What's a "furring strip sticker?" Is that just a 1x3 board? Will the blocks fall off when you are doing long 16' baseboards by yourself? I could easily see myself knocking those little blocks off onto the wet boards underneath at some point. Would you consider fastening them with screws to the 1x3 furring strip so it's one piece?


----------



## NuLook Painting YK

1x4 cut to 48” with 2x4 blocks (customize the height to what you think you need) screwed to either end about $75 in new material made me 30 some sticks. The picture is of 5” by 16’ tongue and groove boards. 


Sent from my iPhone using Tapatalk


----------



## ridesarize

Mr Smith said:


> What's a "furring strip sticker?" Is that just a 1x3 board? Will the blocks fall off when you are doing long 16' baseboards by yourself? I could easily see myself knocking those little blocks off onto the wet boards underneath at some point. Would you consider fastening them with screws to the 1x3 furring strip so it's one piece?



Furring strips, 1x3" boards.

This system is very sturdy unless maybe you start the whole stack on uneven ground.
I've never knocked boards down while doing this method. I just lay the blocks up there flat and they stay put. I've stacked double blocks before too for 3" in between rows. 

You could screw the blocks to the furring strips as long as the screws are countersunk in and the stacks still stack up straight with no wobble. But also at that point it's a little bit less portable, still good for shop environment though.
.


----------



## kmp

I use 1x2 furring strips as well but I cut the 2x4 into 4x4 inch pieces and nail a 4" piece of 1x3 furring strip to it so my 48" piece of 1x3 sits flush with it. If you have 10' plus pieces of trim you will need three stick and block set up for each level so 9 4x4 blocks and 3 48" stickers, Start with one set on the floor and build it up. You can get 5 or 6 per level with 6" trim. They can get shakey so don;t go more than 3' or so. It makes no difference what type of system you use you will not have enough room or parts. The erecta rack and similar systems look good and probably work well but you could go bankrupt buying enough of them to do a house full of base and case.


----------



## ridesarize

futtyos said:


> Just watched the video of you painting these. I can only get about 40 boards max on my setup, but this is for small condos.
> 
> I would have liked to see you stack the finished boards, but I think I can envision it. I am going to keep this setup in mind for larger jobs.
> 
> Just a question. I am guessing that you have tried rolling the paint on with a small roller, then brushing it out - and if so, why do you prefer using just a brush?
> 
> futtyos


I used brush only to apply the primer and the paint so I would avoid any possibility of hairs or fuzz getting into the finish. Other reasons are that I wanted to work the primer in by brush and create even brush strokes the entire length of the boards. if I had rolled them with coverstain it would be difficult to lay out the primer and have it look smooth. 

On the Heritage Red finish coat, I brushed it so I could put the paint on wet, get good coverage, and make those 8 foot long brush strokes witout the corners showing through.


----------

[Provided data]
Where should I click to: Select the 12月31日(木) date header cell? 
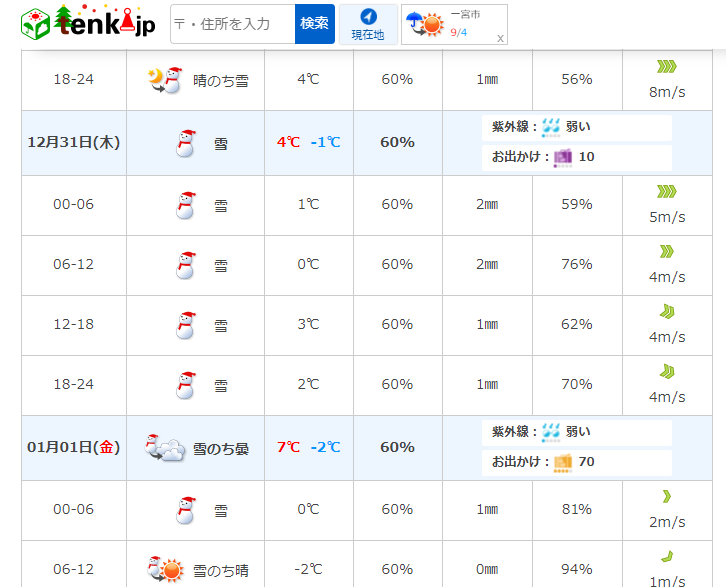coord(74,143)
* * *
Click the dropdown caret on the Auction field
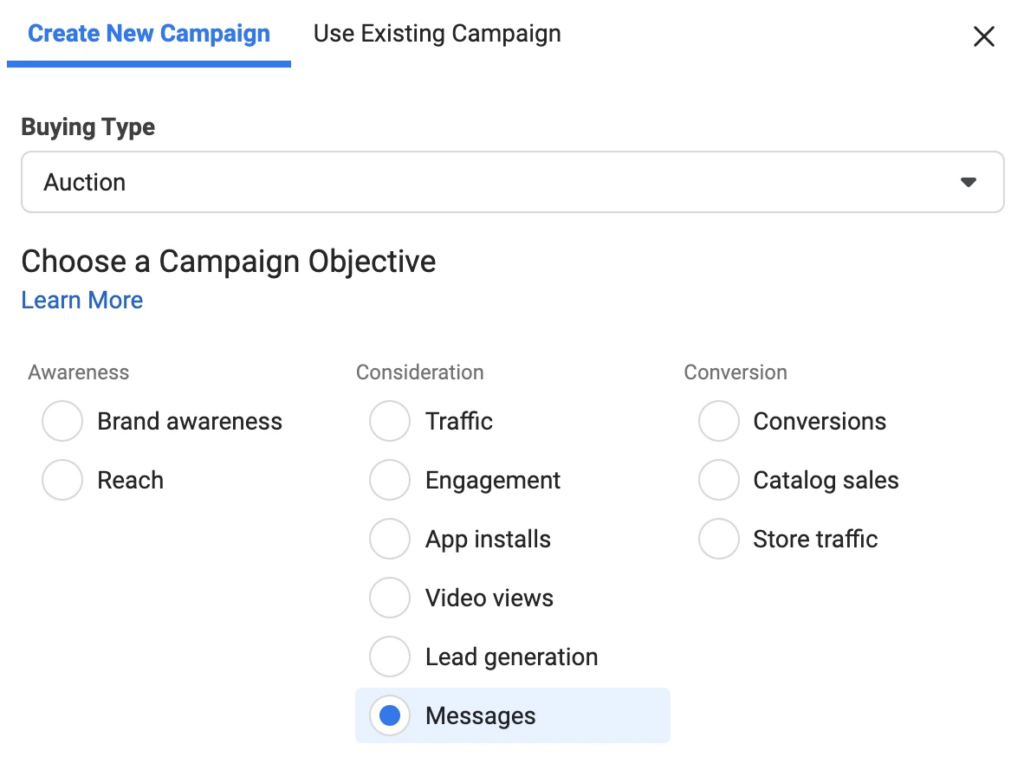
==
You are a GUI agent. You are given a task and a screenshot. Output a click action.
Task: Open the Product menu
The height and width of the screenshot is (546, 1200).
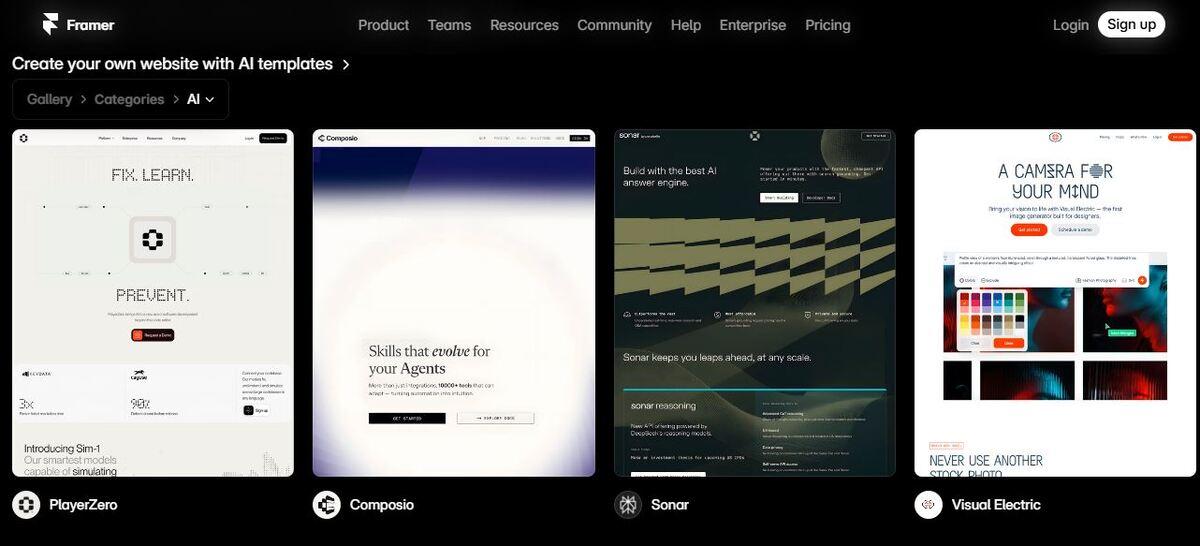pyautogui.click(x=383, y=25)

[Your objective]
From the thread above about stacking freshly painted trim, reproduce the passage word for word, starting at "I used brush" and ending at "it look smooth.".

[Result of the exercise]
I used brush only to apply the primer and the paint so I would avoid any possibility of hairs or fuzz getting into the finish. Other reasons are that I wanted to work the primer in by brush and create even brush strokes the entire length of the boards. if I had rolled them with coverstain it would be difficult to lay out the primer and have it look smooth.